The victims, who were identified as Christians by the militant Somali group, had their homes torched alight in the attack.
"The attackers dragged people from their houses and killed them. We have launched investigations to establish the motive of the attack," said coastal police chief Larry Kieng.
"The number of people killed are four," he said, adding that three suspects had been taken into custody.
But Kieng denied al-Shabaab was behind the attack on Thursday night, suggesting it was linked to local conflict between herders and farmers.
But another senior police officer, speaking on condition of anonymity, said, "The attack has all the hallmarks of an al-Shabaab attack. They have committed similar attacks in similar fashion before and even torched houses."
Somalia's al-Qaeda-linked Shabaab militants later claimed they had killed "five Kenyan Christians" and destroyed a number of homes in Lamu county, according to the SITE intelligence agency.

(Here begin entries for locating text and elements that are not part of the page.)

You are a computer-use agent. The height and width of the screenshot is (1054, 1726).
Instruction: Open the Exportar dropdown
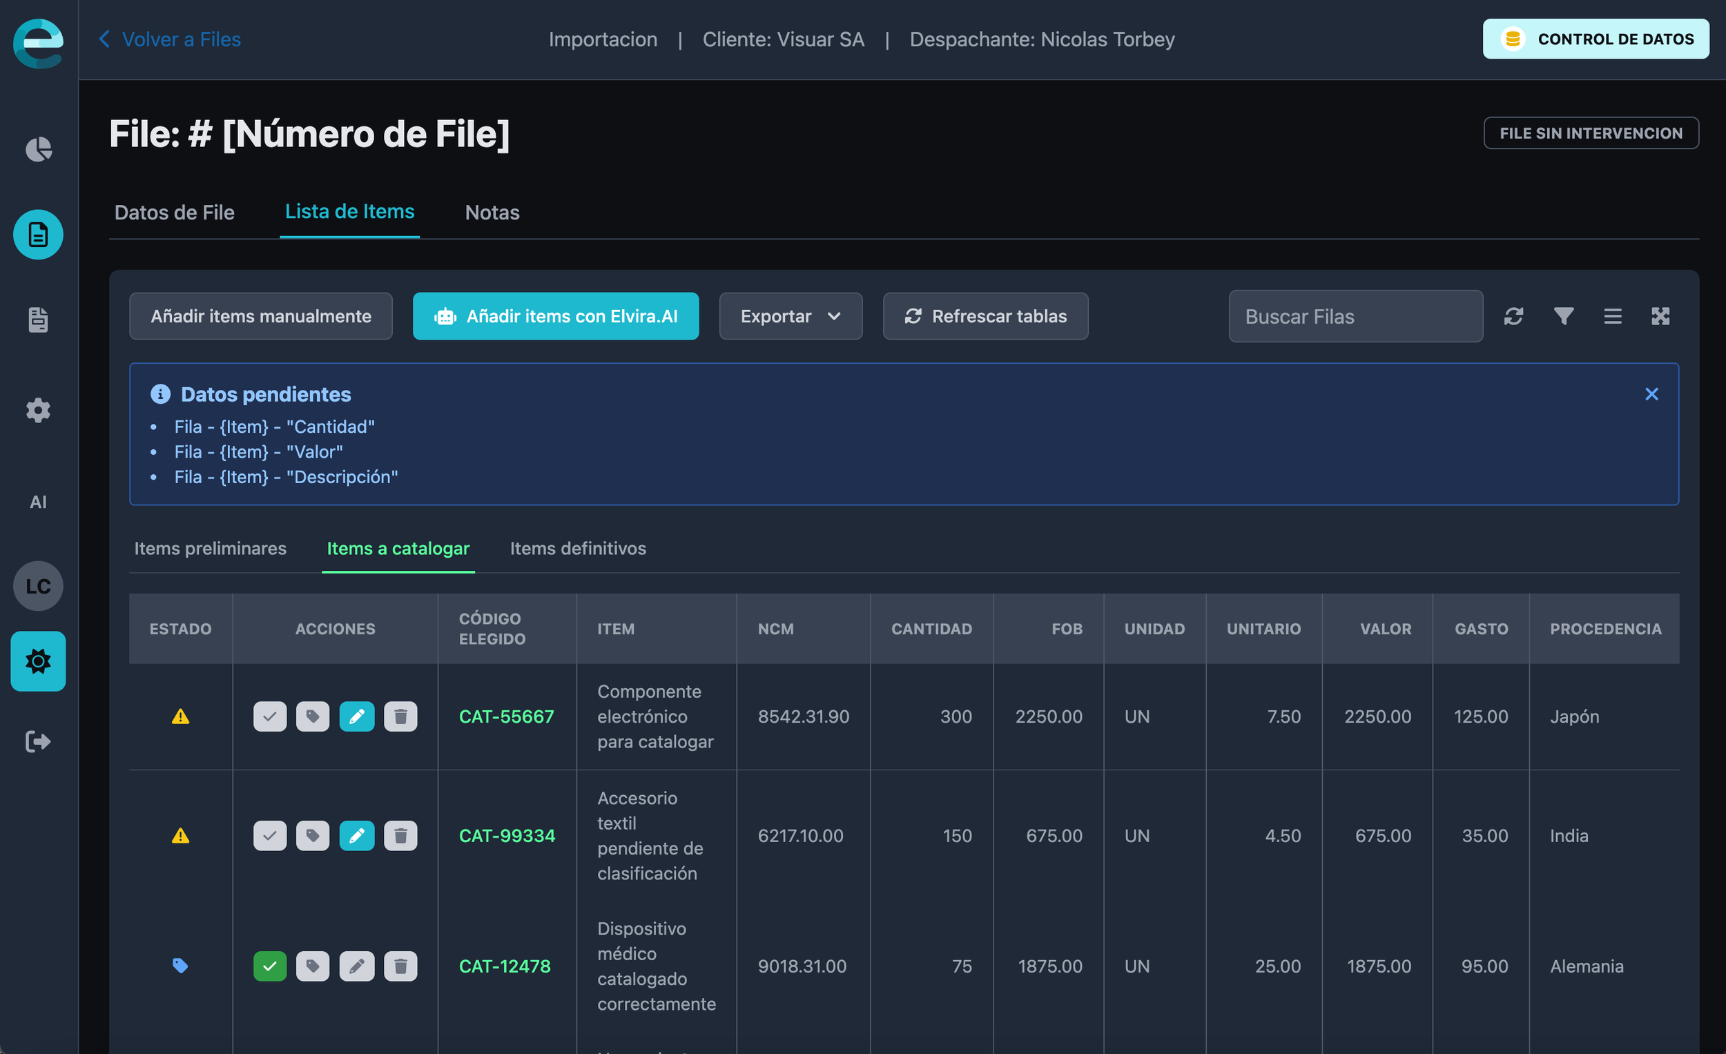click(x=790, y=316)
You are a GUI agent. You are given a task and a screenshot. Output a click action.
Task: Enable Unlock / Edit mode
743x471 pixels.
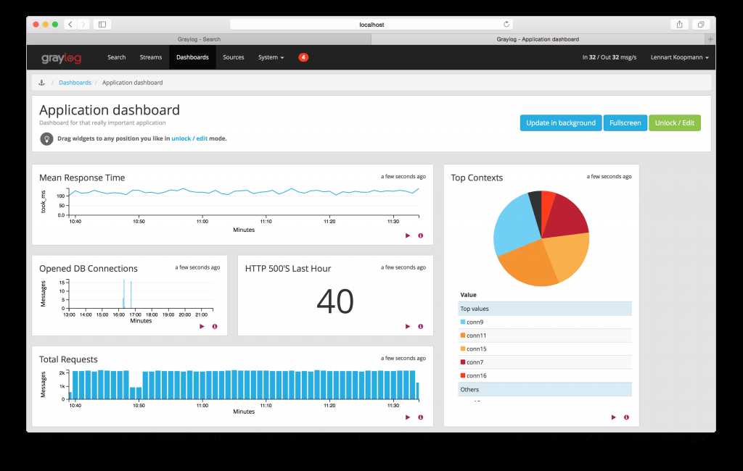coord(675,122)
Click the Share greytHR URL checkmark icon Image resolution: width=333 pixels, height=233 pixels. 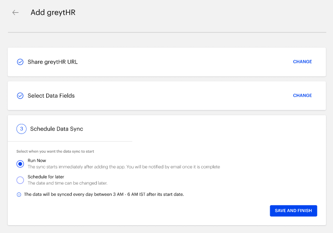(20, 62)
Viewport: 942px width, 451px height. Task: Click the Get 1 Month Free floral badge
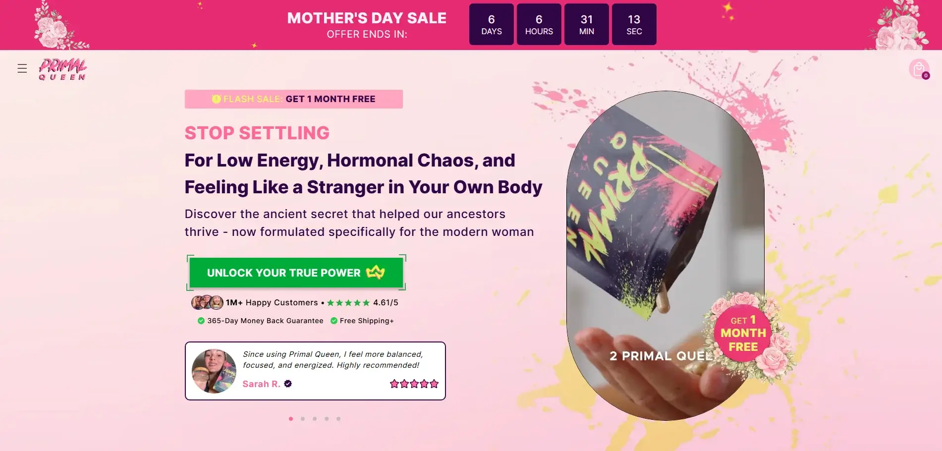[743, 334]
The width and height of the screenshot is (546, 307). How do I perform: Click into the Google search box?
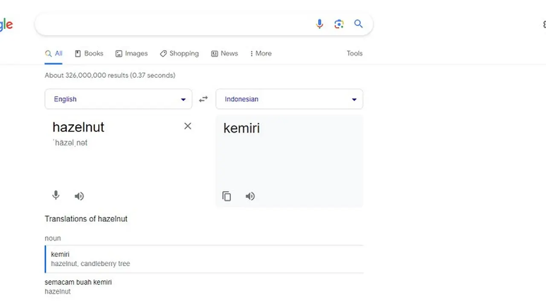171,24
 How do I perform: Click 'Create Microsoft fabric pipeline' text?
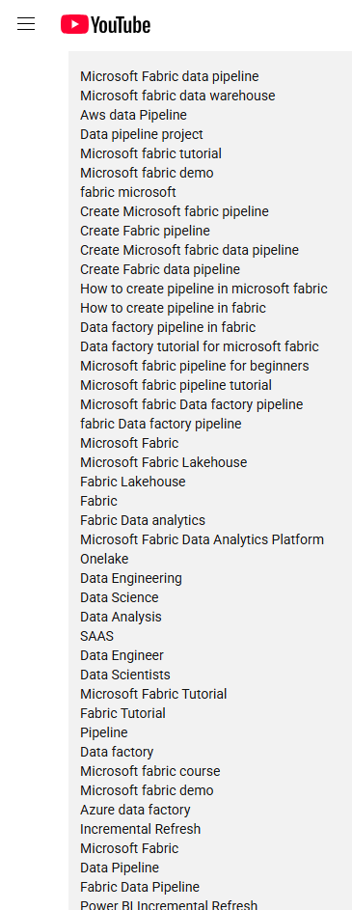(175, 211)
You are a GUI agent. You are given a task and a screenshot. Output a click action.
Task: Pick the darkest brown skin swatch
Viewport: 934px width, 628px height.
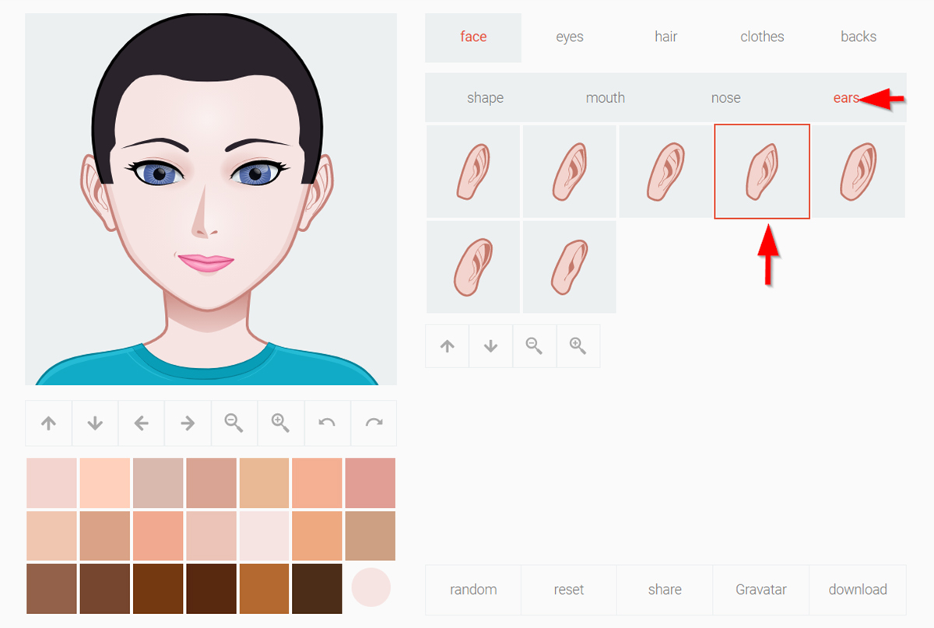[x=317, y=589]
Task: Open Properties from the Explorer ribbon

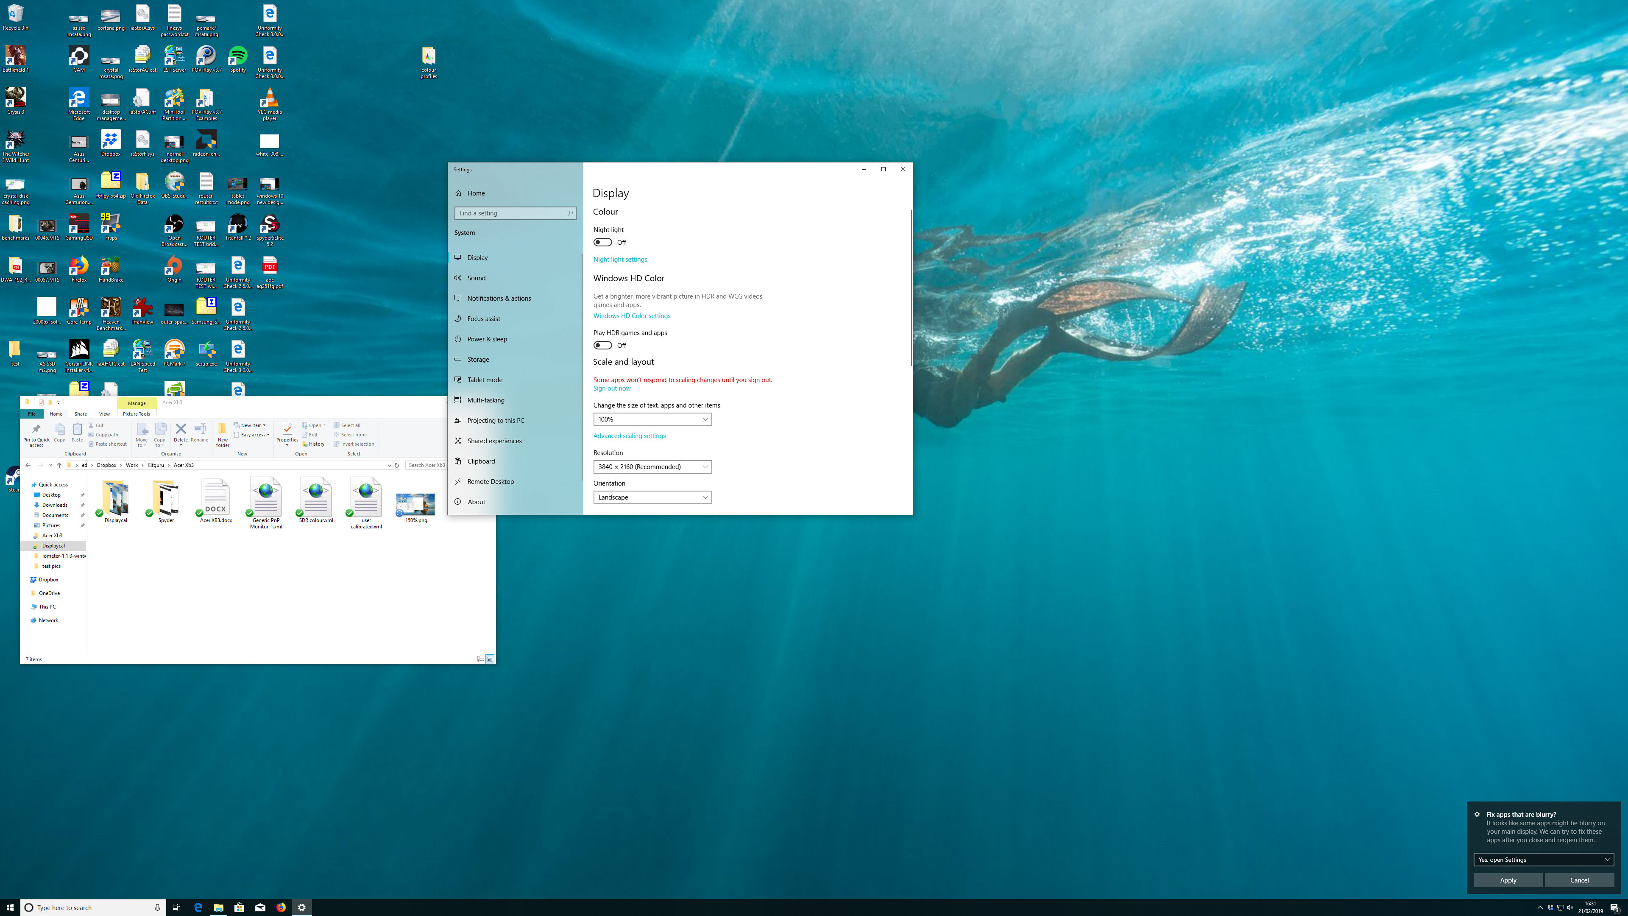Action: [x=287, y=435]
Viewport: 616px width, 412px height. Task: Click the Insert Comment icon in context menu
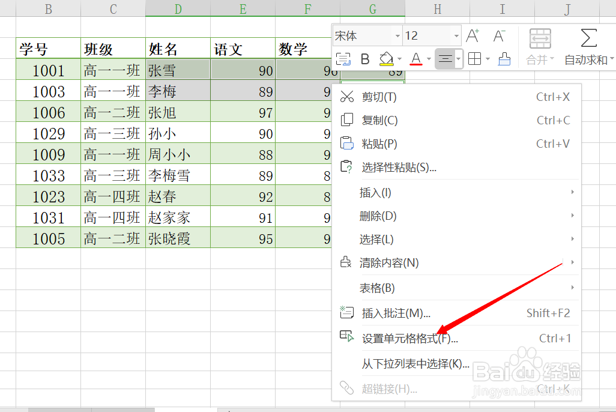point(346,312)
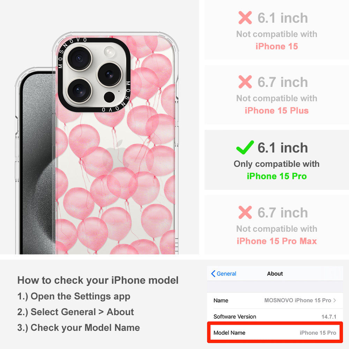This screenshot has height=349, width=349.
Task: Click the red X beside iPhone 15 Pro Max
Action: point(245,212)
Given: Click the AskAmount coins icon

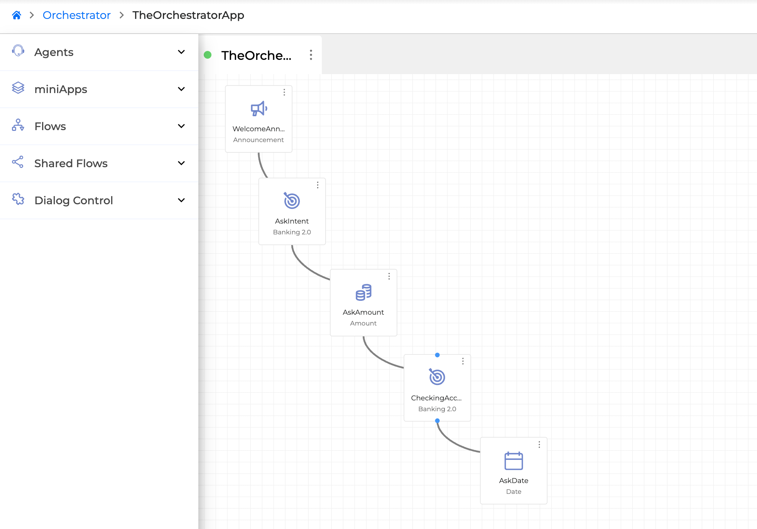Looking at the screenshot, I should click(x=363, y=292).
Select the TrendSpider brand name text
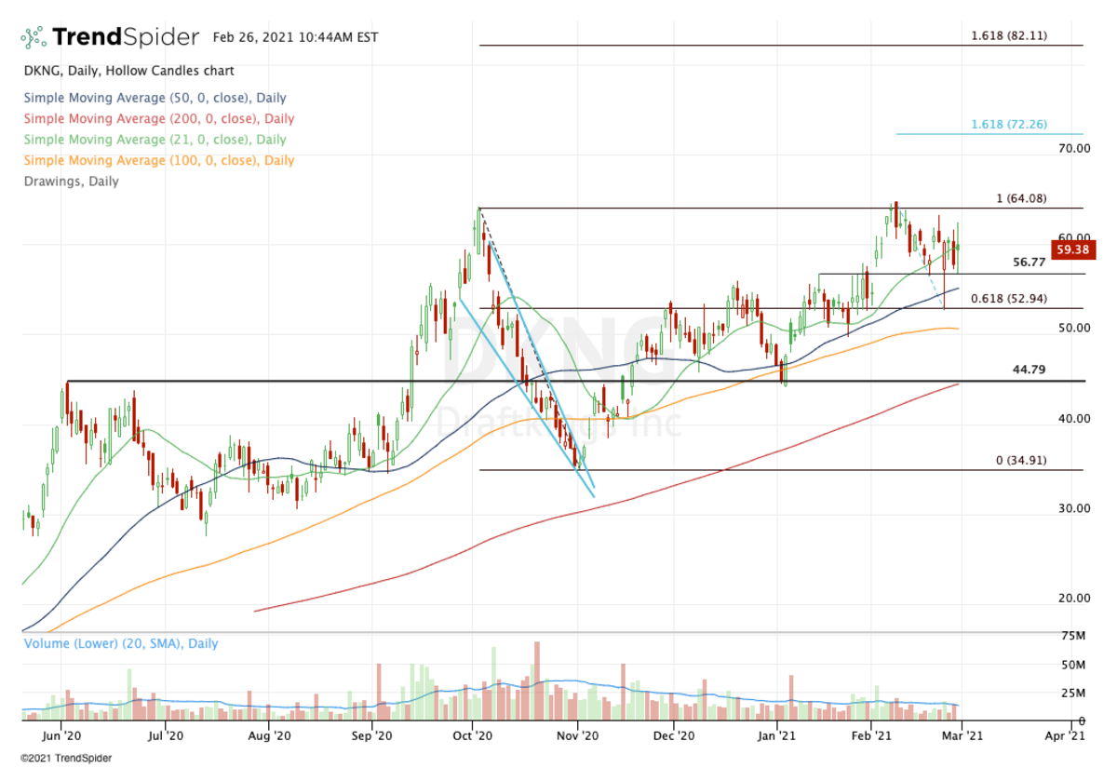This screenshot has width=1117, height=768. [125, 37]
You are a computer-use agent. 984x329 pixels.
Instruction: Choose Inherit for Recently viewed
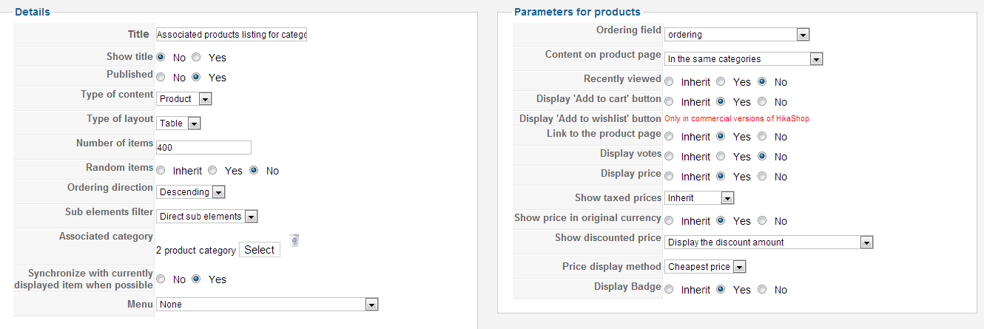pos(669,82)
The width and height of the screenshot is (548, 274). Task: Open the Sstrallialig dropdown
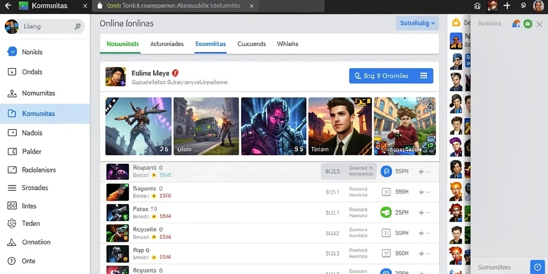pyautogui.click(x=417, y=24)
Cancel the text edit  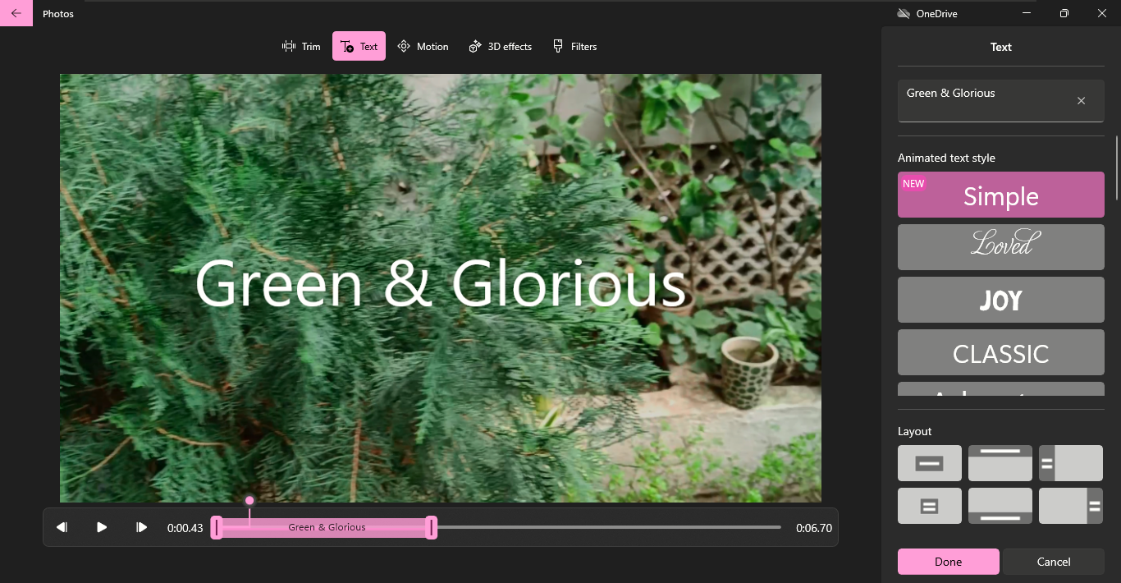pyautogui.click(x=1054, y=562)
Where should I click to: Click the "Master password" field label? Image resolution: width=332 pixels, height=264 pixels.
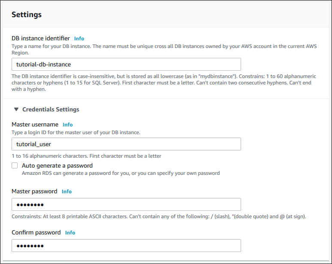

Lamu county, which borders Somalia, has faced a string of attacks by al-Shabaab, however most have involved roadside bomb attacks targeting security forces.
In July nine people were shot and hacked to death in the same region, in what was believed to be an al-Shabaab attack.
The group also claimed an ambush on police officers on Tuesday which left five dead in eastern Garissa county.
Al-Shabaab is fighting to overthrow the internationally backed government in Mogadishu but also regularly carries out attacks in neighbouring Kenya, which has troops in Somalia as part of an African Union force.
In its bloodiest single attack on Kenya so far, gunmen raided a university in Garissa in April 2015 killing 148 people, most of them students, while in 2013 the group killed at least 67 people in an assault on a shopping mall in Nairobi.